Building out networking with SDNs
Building out virtual infrastructure on Windows Server has often required a significant number of VMs dedicated to virtual network appliances. Plans for future Windows Server releases aim to reduce the overhead needed to build and run a software-defined network (SDN), including making BGP (Border Gateway Protocol) optional. There’s a plan to make it easier to integrate Windows SDN tooling with Kubernetes, making it easier to build and run your own distributed systems, using Kubernetes tooling to manage the networking. Other networking features improve diagnostics, with the ability to model packets in a network. Microsoft plans to use WAC to bring SDNs and traditional networking closer together.
Using Azure Stack HCI Stretch for disaster recovery
With Azure Stack HCI (Hyper-Converged Infrastructure), Microsoft is aiming to address modern data center and edge compute scenarios, mixing familiar Windows Server 2019 features with elements of the Azure control plane. Azure Stack HCI can quickly build clustered servers, using off-the-shelf hardware from familiar vendors.
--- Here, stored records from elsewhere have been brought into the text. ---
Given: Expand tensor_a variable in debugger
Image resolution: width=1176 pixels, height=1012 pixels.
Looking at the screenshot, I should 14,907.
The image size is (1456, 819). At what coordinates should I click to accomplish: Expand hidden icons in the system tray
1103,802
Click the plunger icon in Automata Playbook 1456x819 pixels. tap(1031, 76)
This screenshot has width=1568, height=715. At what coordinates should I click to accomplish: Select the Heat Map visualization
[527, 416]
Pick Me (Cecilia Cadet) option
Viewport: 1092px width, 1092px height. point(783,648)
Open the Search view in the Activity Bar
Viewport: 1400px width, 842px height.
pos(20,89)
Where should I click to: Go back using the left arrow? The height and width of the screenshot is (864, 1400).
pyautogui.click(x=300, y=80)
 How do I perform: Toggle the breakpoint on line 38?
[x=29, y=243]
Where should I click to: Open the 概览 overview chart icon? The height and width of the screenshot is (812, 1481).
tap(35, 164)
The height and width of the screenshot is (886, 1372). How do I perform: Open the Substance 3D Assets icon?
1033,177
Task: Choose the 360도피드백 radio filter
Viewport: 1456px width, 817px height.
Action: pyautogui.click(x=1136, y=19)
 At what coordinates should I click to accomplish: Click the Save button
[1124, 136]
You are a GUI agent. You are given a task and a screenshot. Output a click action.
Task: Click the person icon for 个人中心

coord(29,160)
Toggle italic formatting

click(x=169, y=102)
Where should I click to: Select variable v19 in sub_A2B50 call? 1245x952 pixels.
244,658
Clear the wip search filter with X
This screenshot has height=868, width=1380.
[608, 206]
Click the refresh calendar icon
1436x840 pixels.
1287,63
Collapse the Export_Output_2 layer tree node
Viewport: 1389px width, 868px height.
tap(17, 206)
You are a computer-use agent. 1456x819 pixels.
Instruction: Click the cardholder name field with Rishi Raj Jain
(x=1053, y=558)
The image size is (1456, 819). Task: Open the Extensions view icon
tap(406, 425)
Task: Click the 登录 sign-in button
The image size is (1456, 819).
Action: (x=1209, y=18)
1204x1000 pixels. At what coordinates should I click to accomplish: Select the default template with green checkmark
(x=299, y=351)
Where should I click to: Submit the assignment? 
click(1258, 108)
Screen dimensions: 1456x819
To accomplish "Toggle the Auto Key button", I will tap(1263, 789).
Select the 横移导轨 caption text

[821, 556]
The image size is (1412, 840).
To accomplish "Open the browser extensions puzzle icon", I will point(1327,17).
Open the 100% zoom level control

In the next long-term support release of Windows Server, Azure Stack HCI can be run in a ‘stretched’ mode across multiple sites for disaster recovery. Unlike the older failover cluster technologies, this approach is intended to be easy to setup and hard to misconfigure, using Windows Server’s Storage Replica features to link the sites. Nodes are automatically detected using Active Directory and IP addressing features in the OS, creating fault domains for the main site. The sites are configured with separate storage pools, using Storage Spaces Direct, with virtual disks at each site.
Microsoft is upgrading the Windows Server Health Service so it’s now able to work across distributed systems. If a server cluster fails, work will automatically transfer across to the second site. It’s a similar approach to that used when using Azure as a disaster recovery service, but keeps servers and data in your own data centers. The same underlying Storage Spaces technologies will be able to help on-premises data centers make better use of the available storage, as well as integrating with Azure storage services.
Getting ready for future hardware with PCIe 4.0
Hardware evolves and server operating systems need to evolve with it. PCIe 4.0 is the latest release of the PCIe standard, and it adds support for much faster data transfers, more than doubling speeds. It’s a technology that should have a significant effect on data center performance, providing driver support for faster networking and higher speed storage.